10. The device as claimed in claim 1, wherein the device comprises a catalyst loading valve (7) to facilitate in any or a combination of loading of the catalyst in the catalyst loader (6) and control the backpressure generated during generating oxygen.
11. The device as claimed in claim 10, wherein the device comprises:
a one-way valve (24) for passing the exhaled gases; and
a control valve (11) for facilitating any or a combination of recirculating the exhaled air through the purifier, and controlling the flow of air towards the purifier.
12. The device as claimed in claim 1, wherein the device comprises a motor suction pump (26) configured between the face mask (25) and any of the outlet (18) of the purifier and the set of reservoirs (20).

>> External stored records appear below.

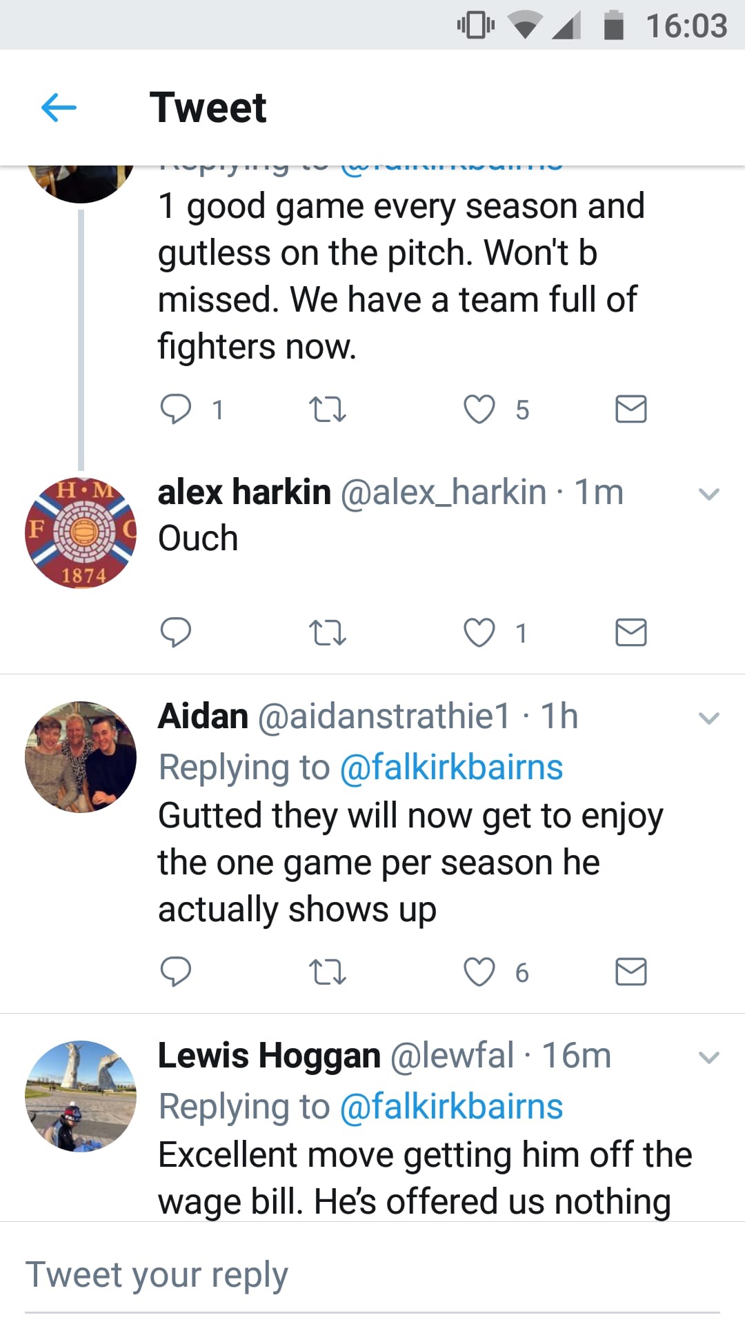Open @falkirkbairns link in Lewis Hoggan's reply
This screenshot has height=1324, width=745.
click(x=451, y=1107)
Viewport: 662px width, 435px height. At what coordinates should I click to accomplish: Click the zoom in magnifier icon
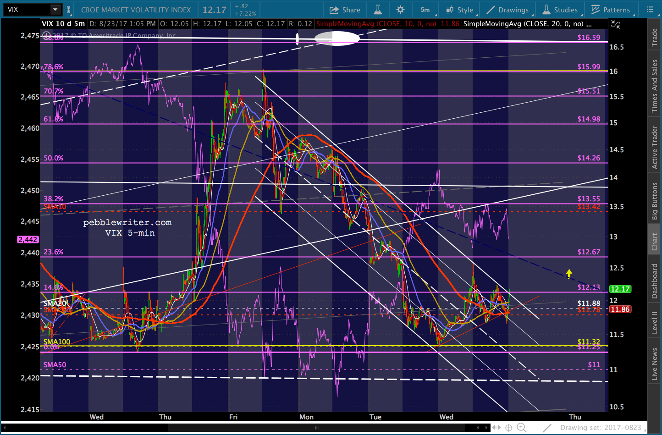point(522,428)
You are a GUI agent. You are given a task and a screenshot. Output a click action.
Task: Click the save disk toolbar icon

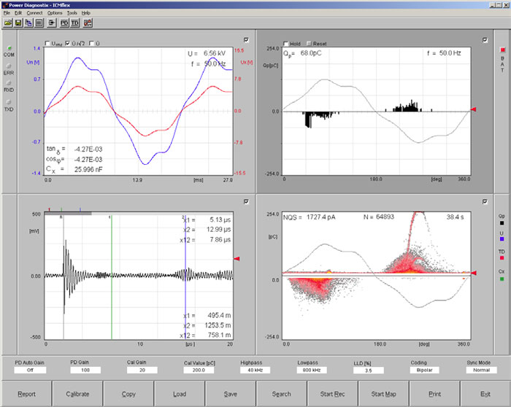pyautogui.click(x=19, y=23)
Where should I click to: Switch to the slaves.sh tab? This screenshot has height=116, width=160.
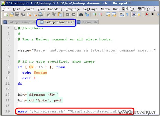click(x=87, y=22)
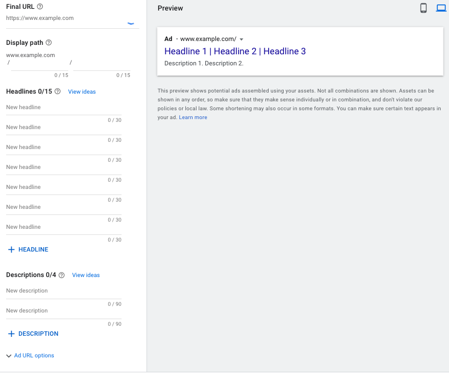449x374 pixels.
Task: Click the Learn more link
Action: [x=193, y=117]
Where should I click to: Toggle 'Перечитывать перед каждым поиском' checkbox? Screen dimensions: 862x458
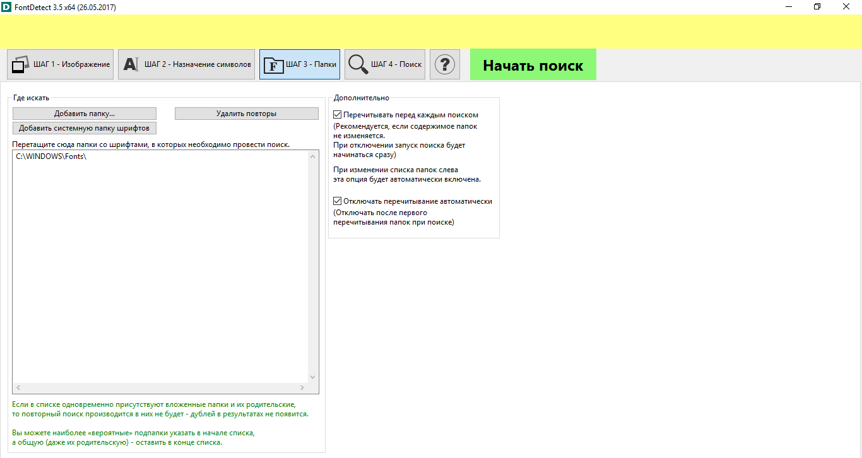click(x=337, y=115)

13. The device as claimed in claim 1, wherein the purifier (13) comprises:
a moisture absorber (14) having silica granules or molecular sieves for absorbing moisture from the generated oxygen;
a carbon dioxide absorber (16) having soda lime (CaO + NaOH) for carbon dioxide absorption;
an interconnector (15) configured between the moisture absorber and the carbon dioxide absorber; and
air filter (17) having carbon filter for removing various contaminants.
14. The device as claimed in claim 1, wherein the device is air-tight.